Cuando los liberales denunciamos el intervencionismo hipertrófico del Estado, la mayoría de ciudadanos instintivamente piensa que nos referimos a los impuestos y al gasto público que de manera directa gestionan políticos y burócratas. Es decir, para grandes sectores de la población, intervencionismo estatal ha terminado identificándose con política tributaria.
Y no se trata, claro está, de que el intervencionismo fiscal del Estado -el arrebatarle su propiedad a la gente para utilizarla según políticos y burócratas crean conveniente- sea irrelevante a la hora de socavar nuestras libertades y las bases de nuestra prosperidad, pero por desgracia el nefasto intervencionismo del sector público no se agota en los impuestos y el gasto público.
La otra gran pata sobre la que descansa el imperium estatal es la regulación. Mediante leyes convenientemente redactadas a medida de políticos, burócratas y clientes, la Administración puede otorgar prebendas o infligir castigos a ciudadanos específicos. Los mandatos legislativos de carácter arbitrario, al encorsetar la libertad de unas personas y habilitar el campo de actuación de otras, generan sanedrines de millonarios y ejércitos de depauperados.
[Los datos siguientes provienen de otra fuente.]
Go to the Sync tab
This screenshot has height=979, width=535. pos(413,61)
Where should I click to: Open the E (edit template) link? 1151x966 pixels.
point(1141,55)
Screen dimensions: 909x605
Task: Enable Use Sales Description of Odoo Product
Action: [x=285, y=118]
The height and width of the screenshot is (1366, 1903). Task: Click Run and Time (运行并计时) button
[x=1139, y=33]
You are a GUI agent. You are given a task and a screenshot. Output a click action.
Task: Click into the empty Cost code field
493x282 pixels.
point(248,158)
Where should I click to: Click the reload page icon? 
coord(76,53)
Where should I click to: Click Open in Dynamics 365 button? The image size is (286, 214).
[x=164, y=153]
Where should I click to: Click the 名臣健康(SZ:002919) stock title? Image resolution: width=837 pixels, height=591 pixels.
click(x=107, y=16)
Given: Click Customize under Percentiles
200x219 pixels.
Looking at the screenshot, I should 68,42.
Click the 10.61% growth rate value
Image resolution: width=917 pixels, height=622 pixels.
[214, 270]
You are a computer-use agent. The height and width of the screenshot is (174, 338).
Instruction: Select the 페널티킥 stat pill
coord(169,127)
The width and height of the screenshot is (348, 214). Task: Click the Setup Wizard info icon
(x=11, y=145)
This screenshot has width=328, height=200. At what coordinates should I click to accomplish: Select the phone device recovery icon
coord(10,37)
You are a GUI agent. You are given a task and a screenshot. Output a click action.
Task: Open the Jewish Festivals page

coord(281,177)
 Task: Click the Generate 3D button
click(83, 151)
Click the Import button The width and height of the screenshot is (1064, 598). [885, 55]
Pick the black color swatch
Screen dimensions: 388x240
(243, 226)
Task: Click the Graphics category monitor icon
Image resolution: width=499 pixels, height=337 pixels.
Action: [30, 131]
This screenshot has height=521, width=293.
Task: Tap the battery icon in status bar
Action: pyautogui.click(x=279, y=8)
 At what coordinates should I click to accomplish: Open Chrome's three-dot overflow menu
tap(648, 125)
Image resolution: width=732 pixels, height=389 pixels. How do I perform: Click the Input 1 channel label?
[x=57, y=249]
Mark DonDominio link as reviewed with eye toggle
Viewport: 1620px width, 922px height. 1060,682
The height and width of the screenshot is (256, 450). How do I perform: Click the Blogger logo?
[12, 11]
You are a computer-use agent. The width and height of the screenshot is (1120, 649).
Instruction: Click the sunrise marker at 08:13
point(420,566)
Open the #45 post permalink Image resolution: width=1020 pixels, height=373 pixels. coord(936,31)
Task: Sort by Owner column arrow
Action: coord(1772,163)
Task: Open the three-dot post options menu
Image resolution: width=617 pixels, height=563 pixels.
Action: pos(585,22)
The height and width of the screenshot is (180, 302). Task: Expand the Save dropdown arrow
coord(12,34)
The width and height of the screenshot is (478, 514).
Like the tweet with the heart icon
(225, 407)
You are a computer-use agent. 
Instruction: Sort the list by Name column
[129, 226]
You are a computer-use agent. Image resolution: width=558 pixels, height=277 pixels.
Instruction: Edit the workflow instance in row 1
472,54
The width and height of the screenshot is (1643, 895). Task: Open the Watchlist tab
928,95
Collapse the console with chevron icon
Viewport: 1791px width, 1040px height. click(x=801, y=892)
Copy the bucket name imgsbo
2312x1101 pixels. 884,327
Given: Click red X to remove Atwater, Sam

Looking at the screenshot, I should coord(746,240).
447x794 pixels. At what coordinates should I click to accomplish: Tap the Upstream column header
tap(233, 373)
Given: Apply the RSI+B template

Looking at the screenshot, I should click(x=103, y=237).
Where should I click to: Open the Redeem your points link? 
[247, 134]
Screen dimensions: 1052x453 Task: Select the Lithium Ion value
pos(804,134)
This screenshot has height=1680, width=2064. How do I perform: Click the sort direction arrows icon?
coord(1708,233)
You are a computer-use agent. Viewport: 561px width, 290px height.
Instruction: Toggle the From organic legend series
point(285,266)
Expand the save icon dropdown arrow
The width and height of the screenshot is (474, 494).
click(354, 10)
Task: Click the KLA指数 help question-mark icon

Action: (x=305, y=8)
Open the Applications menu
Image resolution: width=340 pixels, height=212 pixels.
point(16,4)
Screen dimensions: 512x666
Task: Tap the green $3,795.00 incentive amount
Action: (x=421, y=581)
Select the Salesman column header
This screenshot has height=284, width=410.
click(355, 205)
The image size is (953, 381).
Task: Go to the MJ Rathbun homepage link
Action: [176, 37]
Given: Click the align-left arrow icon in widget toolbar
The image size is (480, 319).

Por mucho que se nos predique que la ley es general e impersonal, la borrachera normativa que viene arrasando Occidente desde hace varias décadas concede innumerables oportunidades para que los leguleyos aprovechen el BOE en su propio beneficio o en el de los lobbies que los sobornan con ocultos cohechos o con bien visibles puertas giratorias.
Por desgracia, estamos lejos de un escenario en el que el Estado someta sus deseos al derecho en lugar de someter al derecho a sus deseos. Lo habitual a día de hoy es que los políticos aprueben miles de normativas superfluas, contradictorias y gravosísimas para los ciudadanos con la aquiescencia tácita de los propios ciudadanos perjudicados. Llevamos casi un siglo sumergidos en una frenética actividad legislativa y somos incapaces de concebir el derecho como algo distinta a la diarrea parlamentaria.
Por eso, hay que celebrar que en algunos países del mundo estén dando pasos correctamente orientados aun cuando sean muy timoratos: Canadá acaba de instaurar la regla una-por-otra (One-for-One Rule) mediante la cual toda nueva legislación aprobada deberá ir acompañada de la supresión de otra legislación que implique un gravamen análogo sobre los ciudadanos. Como digo, no se trata de ningún cambio revolucionario que vaya a restablecer las bases jurídicas de una sociedad libre: pero al menos sí es un gesto que, en última instancia, contribuye a imponer un tope a la carga legislativa que padecen los ciudadanos canadienses.
En España, medidas como ésta parecen de momento impensables, aun tratándose de medidas sensatas y extremadamente moderadas. Lejos de comenzar a desregular para que los españoles puedan autorregularse en sus tratos personales, nuestros políticos siguen empeñados en constreñir y en dirigir nuestras vidas, esto es, en instrumentarnos para satisfacer sus objetivos particulares. Siendo la losa tributaria muy importante para nuestras libertades, no deberíamos perder de vista que la losa regulatoria es, al menos, tan devastadora. El infierno estatal no es sólo un infierno fiscal, también es un infierno legislativo.